HOW TO VISUALIZE NODE METRICS
This guide will teach you how to use Prometheus and Grafana to implement a basic validator monitoring. We can do this because every SwapDEX node exposes metrics such as the chain height, number of connected peers or the amount of memory used on a Prometheus metric endpoint.
We will use Prometheus to collect the data and Grafana to visualize them on a nice looking dashboard.
Example Monitoring Architecture
+--------------+ +-------------+ +---------+
| SwapDEX Node | | Prometheus | | Grafana |
+--------------+ +-------------+ +---------+
| -----------------\ | |
| | Every 1 minute |-| |
| |----------------| | |
| | |
| GET current metric values | |
|<---------------------------------| |
| | |
| `substrate_peers_count 5` | |
|--------------------------------->| |
| | --------------------------------------------------------------------\ |
| |-| Save metric value with corresponding time stamp in local database | |
| | |-------------------------------------------------------------------| |
| | -------------------------------\ |
| | | Every time user opens graphs |-|
| | |------------------------------| |
| | |
| | GET values of metric `substrate_peers_count` from time-X to time-Y |
| |<-------------------------------------------------------------------------|
| | |
| | `substrate_peers_count (1582023828, 5), (1582023847, 4) [...]` |
| |------------------------------------------------------------------------->|
| | |
Step 1 - Install Prometheus and Grafana
To protect our node we will create a user for Prometheus but not allow Prometheus to log-in itself. We will then create the directories required to store the Prometheus config and executable file and then change the ownership of these directories to the Prometheus user so that only Prometheus can access them.
Create Prometheus User:
sudo useradd --no-create-home --shell /usr/sbin/nologin prometheus
Create the directories required to store the configuration and executable files:
sudo mkdir /etc/prometheus
sudo mkdir /var/lib/prometheus
Change the ownership of these directories to prometheus
:
sudo chown -R prometheus:prometheus /etc/prometheus
sudo chown -R prometheus:prometheus /var/lib/prometheus
Install and Configure Prometheus
After setting up the environment, update your OS, and install the latest Prometheus. You can check the latest release by visiting their downloads page.

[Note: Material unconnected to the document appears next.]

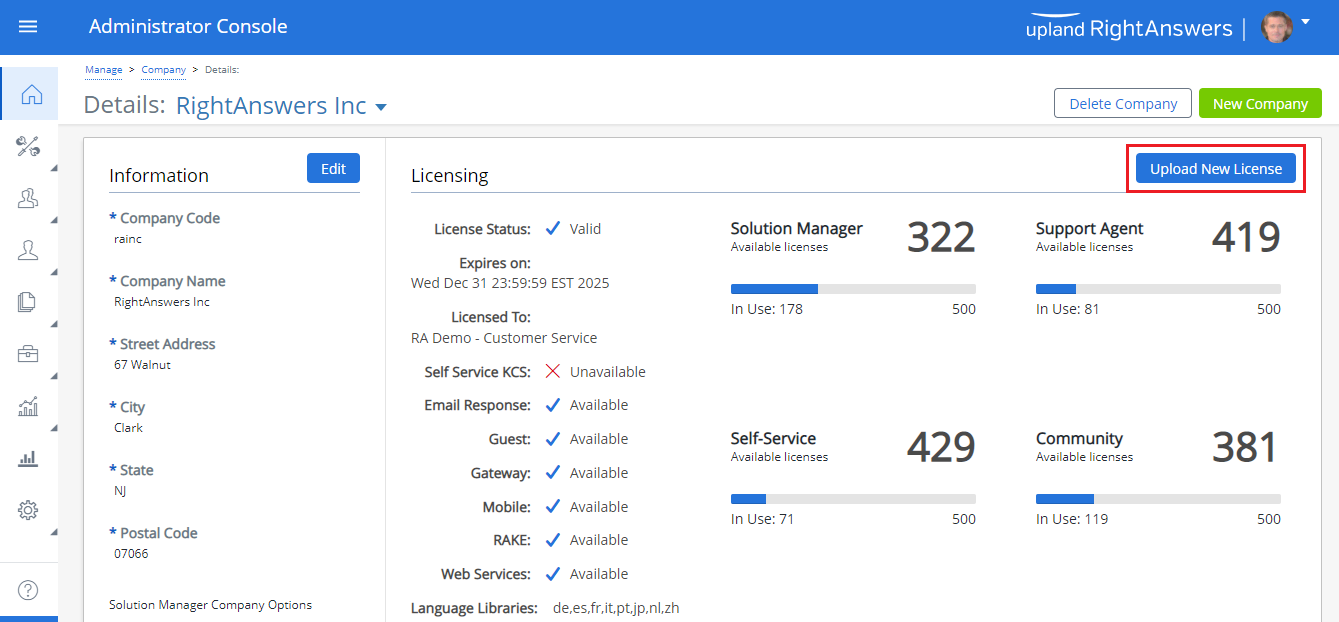This screenshot has height=622, width=1339.
Task: Open the hamburger navigation menu
Action: point(28,27)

sudo apt-get update && apt-get upgrade
wget https://github.com/prometheus/prometheus/releases/download/v2.33.5/prometheus-2.33.5.linux-amd64.tar.gz
tar xfz prometheus-*.tar.gz
Let's inspect the unzipped file we downloaded by changing directories:
cd prometheus-2.33.5.linux-amd64
The following two binaries are in the directory:
- prometheus -> Prometheus main binary file
- promtool
The following two directories (which contain the web interface, configuration files examples and the license) are in the directory:
- consoles
- console_libraries
We want to copy the downloaded bin files and move it to our local folder for bin files /usr/local/bin/
sudo cp ./prometheus /usr/local/bin/
sudo cp ./promtool /usr/local/bin/
We also want to change the ownership of those file to our Prometheus user:
sudo chown prometheus:prometheus /usr/local/bin/prometheus
sudo chown prometheus:prometheus /usr/local/bin/promtool
We also want to copy and move the consoles
and console_libraries
folders into our local folder /etc/prometheus
sudo cp -r ./consoles /etc/prometheus
sudo cp -r ./console_libraries /etc/prometheus
We again want to change the ownership to our Prometheus user:
sudo chown -R prometheus:prometheus /etc/prometheus/consoles
sudo chown -R prometheus:prometheus /etc/prometheus/console_libraries
Success
Now we successfully moved all folders and binaries of the downloaded folder into the correct local folders and changed their ownership to our Prometheus user.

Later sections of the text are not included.